Está murchando no Jardim Botânico do Rio de Janeiro o “Plantando História”, que mostrava entre as árvores do parque os guardados da pesquisa no Brasil.

29 de julho de 2005 · 19 anos atrás
  • Marcos Sá Corrêa

    Jornalista e fotógrafo. Formou-se em História e escreve na revista Piauí e no jornal O Estado de S. Paulo. Foi editor de Veja...

Com tanta idéia ruim sobrando no governo Lula, enterra-se no Jardim Botânico do Rio de Janeiro, com o fim das férias de julho, uma iniciativa que deu certo. É – ou era, a esta altura – o “Plantando História”, uma coleção de 40 placas metálicas, espalhadas no ano passado pelas alamedas do arboreto, para mostrar ao público, com breves textos bilíngües e fotografias de museu, o que se esconde por trás de árvores quase totêmicas, como o pau-brasil, a seringueira, a sumaúna, o babaçu ou o jacarandá.

O “Plantando História”, descartado sem choro nem vela por falta de patrocínio privado e de apoio oficial, tinha tudo para ir em frente. O que se viu até agora era só uma pequena amostra de um imenso acervo que há muito tempo não encarava a luz do sol. Postos ao relento no caminho do público desde o ano passado, os cartazes serviam, no mínimo, para lembrar, até aos visitantes mais distraídos, que aquele parque é o laboratório ao ar livre de um instituto de pesquisa quase bicentenário. Além de ser, naturalmente, o lugar onde turistas passeiam com máquinas fotográficas no pescoço como em nenhum outro canto da cidade, noivos posam nos caramanchões para seus álbuns de casamento, debutantes freqüentam com vestidos de baile e crianças convivem com saracuras, macacos e jacús, soltos na Zona Sul carioca pelos portões que trancam os perigos urbanos do lado de fora.
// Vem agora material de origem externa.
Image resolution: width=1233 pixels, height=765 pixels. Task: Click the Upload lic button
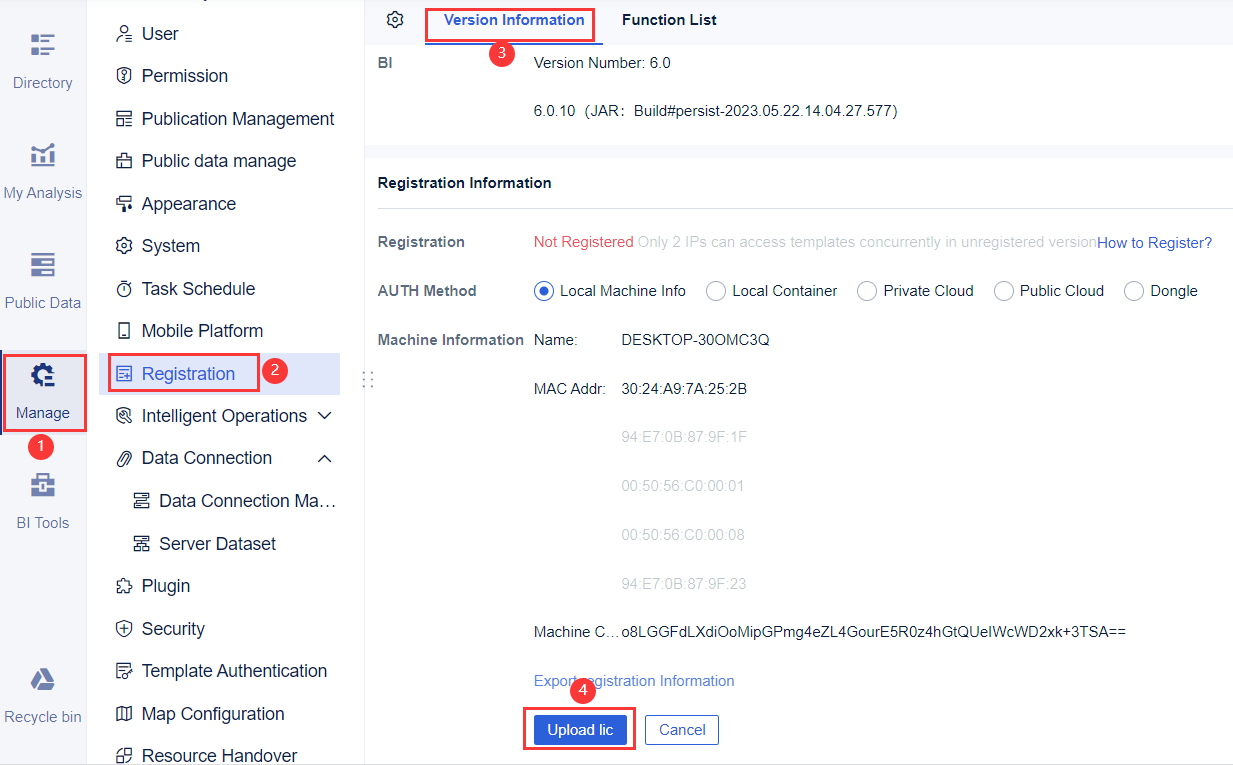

O “Plantando História” foi resultado de um projeto que saiu de onde menos se espera. Ou seja, do empenho pessoal de funcionários públicos, dispostos a fazer anonimamente o que ninguém exigiu deles. No caso, é obra da bióloga Yara Lúcia Oliveira de Brito, da museóloga Luisa Maria Gomes de Mattos e dos botânicos Bruno Resende Silva e Claudio Nicoletti Fraga. Ou seja, gente da casa. O grupo brotou de uma comissão, reunida às pressas dois anos atrás para dar um destino ao arquivo despejado de um dos prédios da administração quando o Espaço Tom Jobim, um “centro de cultura e meio ambiente”, aboletou-se em seu lugar.

Sobrevivente de muitas mudanças, tradicionalmente feitas da noite para o dia cada vez que o Jardim Botânico trocava de mãos entre ministérios e autarquias do governo federal, a papelada estava a um passo da amnésia. Seu último arquivista fora levado pela aposentadoria na virada dos anos 90. O laboratório fotográfico, que em outros tempos alimentava de imagens sua memória a cada muda nova que se plantava no arboreto, acabou em meados do século passado. Nas caixas sem etiquetas, muita coisa estava guardada sem o menor sinal de identificação.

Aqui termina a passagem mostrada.